Catherine Goodyear and Daniel Molina
Rumors are always spreading, and being a school that has been around for 162 years, there are a fair share of beliefs that have been passed down from generation to generation. Where did these myths come from and is there any truth behind them?
Myth 1: Why are we called Manhattan College but are located in the Bronx?
Manhattan College wasn’t always in the Riverdale location it has today. It actually had two other campuses before this. In 1853, The Brothers of Christian Schools established the college as The Academy of Holy Infancy. The school was originally located on Canal Street in lower Manhattan. Being such a popular school, the demand of space caused the school to relocate to 131st Street and Broadway in the Manhattanville section of Harlem. In 1863 the school was renamed Manhattan College. After 59 years in this area, the school needed to expand a second time, which led them to Riverdale–its location ever since.

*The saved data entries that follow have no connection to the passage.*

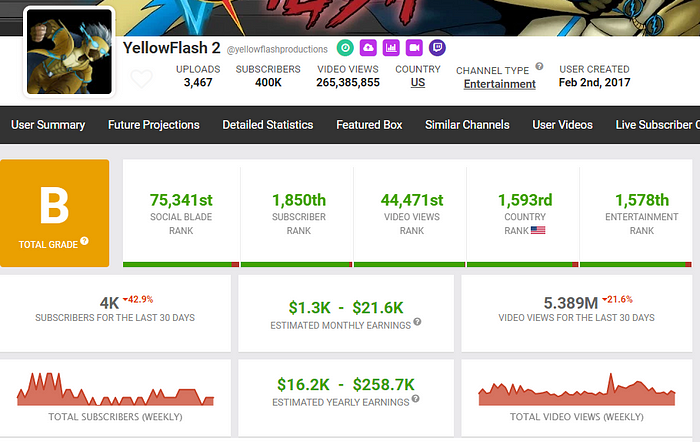Click the green circular compare icon
The width and height of the screenshot is (700, 442).
pos(345,47)
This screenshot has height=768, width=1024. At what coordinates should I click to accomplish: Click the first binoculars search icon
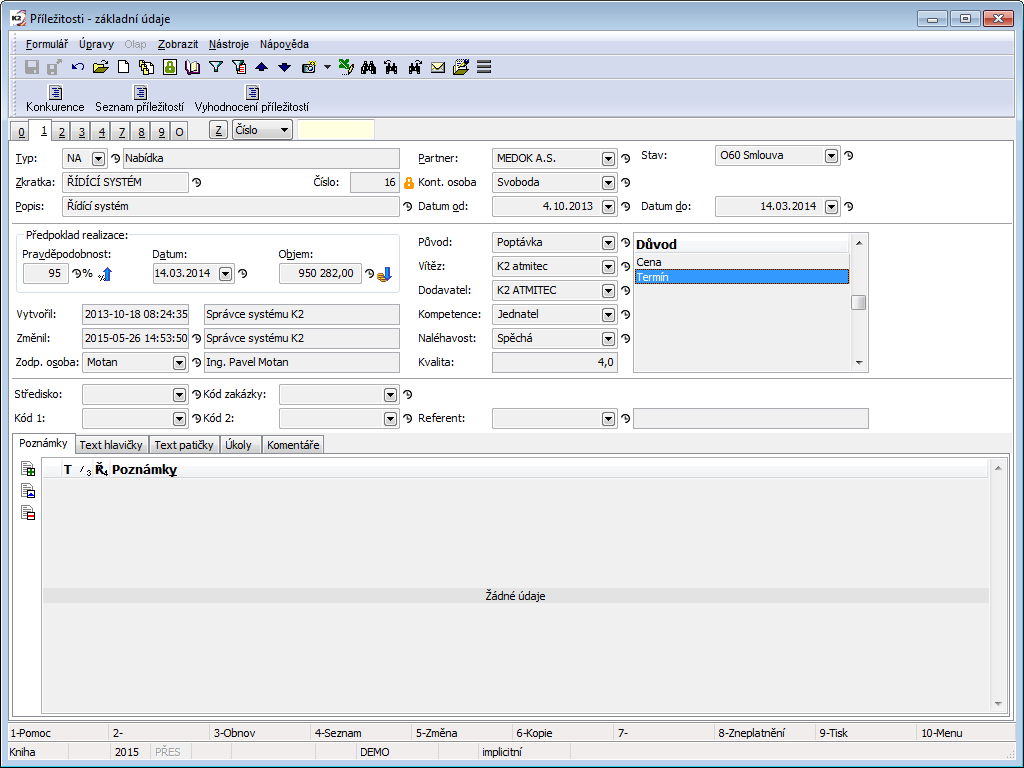pos(368,67)
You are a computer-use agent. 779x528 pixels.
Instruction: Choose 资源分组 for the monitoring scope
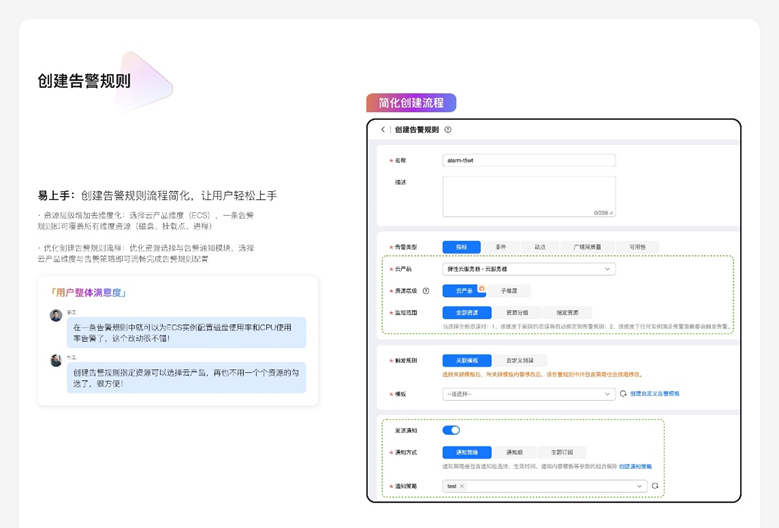[x=517, y=313]
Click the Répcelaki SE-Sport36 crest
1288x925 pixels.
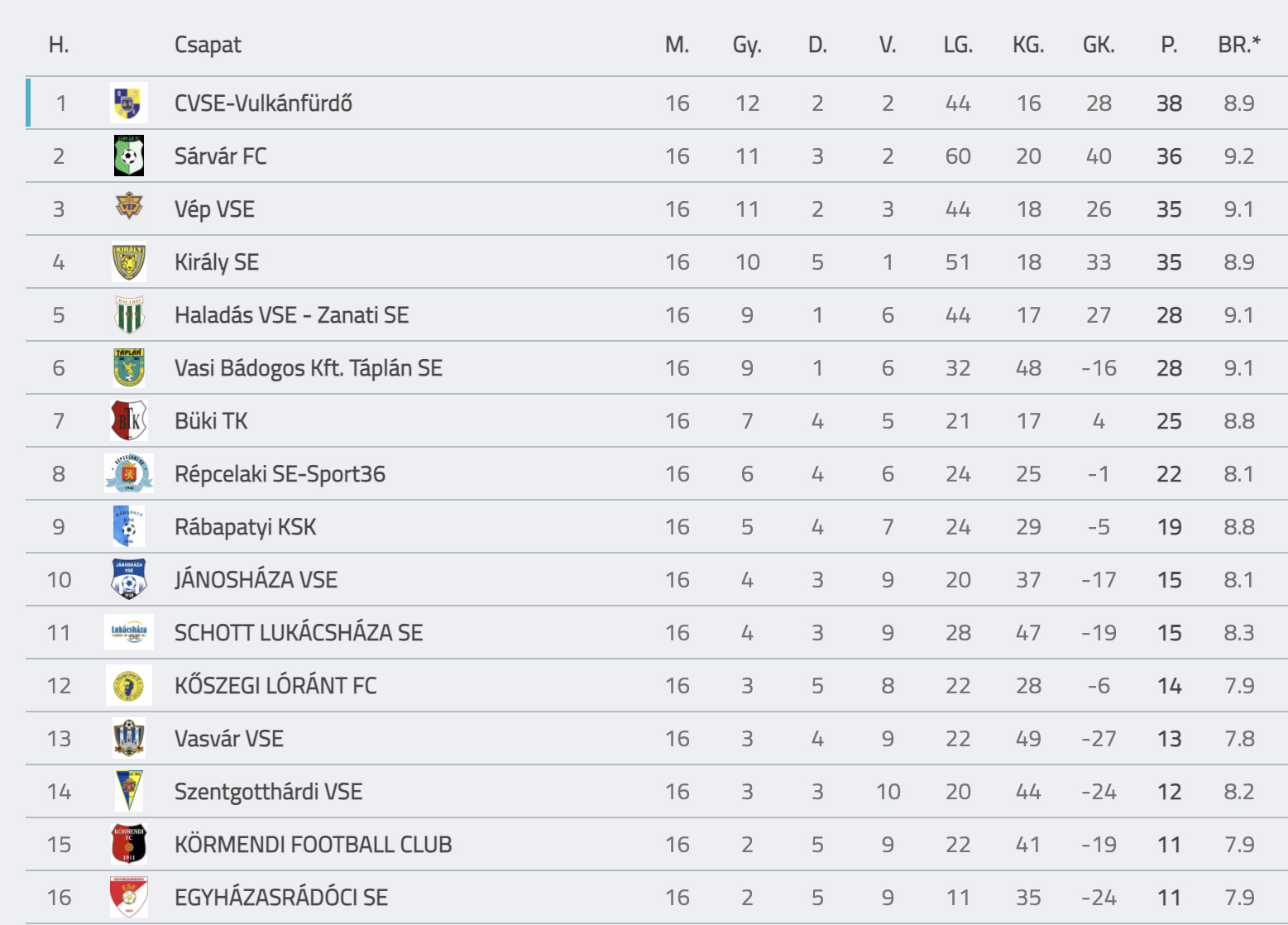129,474
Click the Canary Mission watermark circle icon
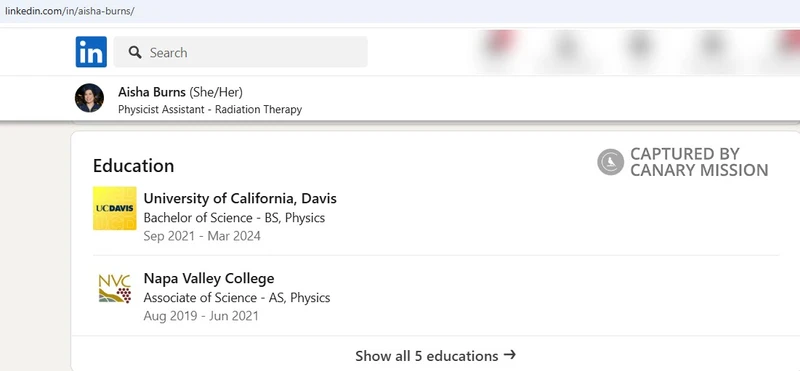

Myth 2: Engineering is the hardest major and Communications is the easiest.
There is no doubt that engineering is a hard major but is it really the hardest? There are five accredited undergraduate degrees: chemical, civil, computer, electrical, and mechanical. Each engineering student takes about 131-134 credits by the time they graduate. An engineer is in the classroom about 16 hours a week. The upperclassmen can put in up to 60 hours a week of work.
“We expect our students to get their degree in four years. That means you aren’t going to have as much time as the other students, being an engineer, but if you manage your time well, you should have at least one day off to enjoy yourself, then get right back to it. It cost too much money to go here an extra year just to get your degree,” Tim Ward, Dean of the School of Engineering, said.
“Engineering may not necessarily be the hardest major but we believe there’s more work. Some of our students tell us that it is hard for them to study because they are assigned more work than their roommate. How hard your major is depends on the individual. I’ve met engineers that no matter what they did it would have been easy,” Ward said.
On the other hand, the bachelor’s degree for a communications major is 120 credits total and the students are in the classroom roughly 16 hours a week, depending on the concentration.
“In communication, the majority of the classes have to do with writing, and this is the most important skill set you can develop as a student of communication. And, of course, you cannot write if you cannot read, so there is a lot of reading involved too,” Thom Gencarelli, Chair of the communications department, said.
“Compared to engineering, if a student in Calculus 1 failed a course, then the instructor would not let them move on because that student needs those skills to move on to Calculus 2. We don’t have that in the literature and humanities classes,” Gencarelli said.
“I would not say one is harder than the other, I would say they are different. Math is a form of intelligence and some people have it more than others, but that does not make it a deficiency. You just need to look at what that student is more efficient at,” Gencarelli said.
Myth 3. Broadway Joe’s has the best pizza around.
The most well known food rivalry surrounding our campus has been held the last years between Broadway Joe’s and Goodfellas pizza.
“Location is what differentiate us,” Mike Orfano, manager of Godfellas, said. “We are right in front of OV, and we receive an average of 80 students daily.”
After being 17 years in their current location, Orfano is certain that the variety of products they have is also an important factor of preference for their customers. The average cost of a slice is $3.75, and the most ordered product is the Buffalo Chicken pizza.
Broadway Joe’s has been in this neighborhood for 46 years, and Louie Porco, co-owner of the establishment, says that the quality and taste of its pizza is what keeps old customers coming back, and new customers trying it.
The average cost of a slice is $4.00, and although the cost is slightly higher than their competitors, they are certain that there is no need to lower their prices to differentiate from them.
“We have a nice relationship with the community, specially with Manhattan College,” Porco said. “Students are polite and we respect each other, so it’s a win-win situation.”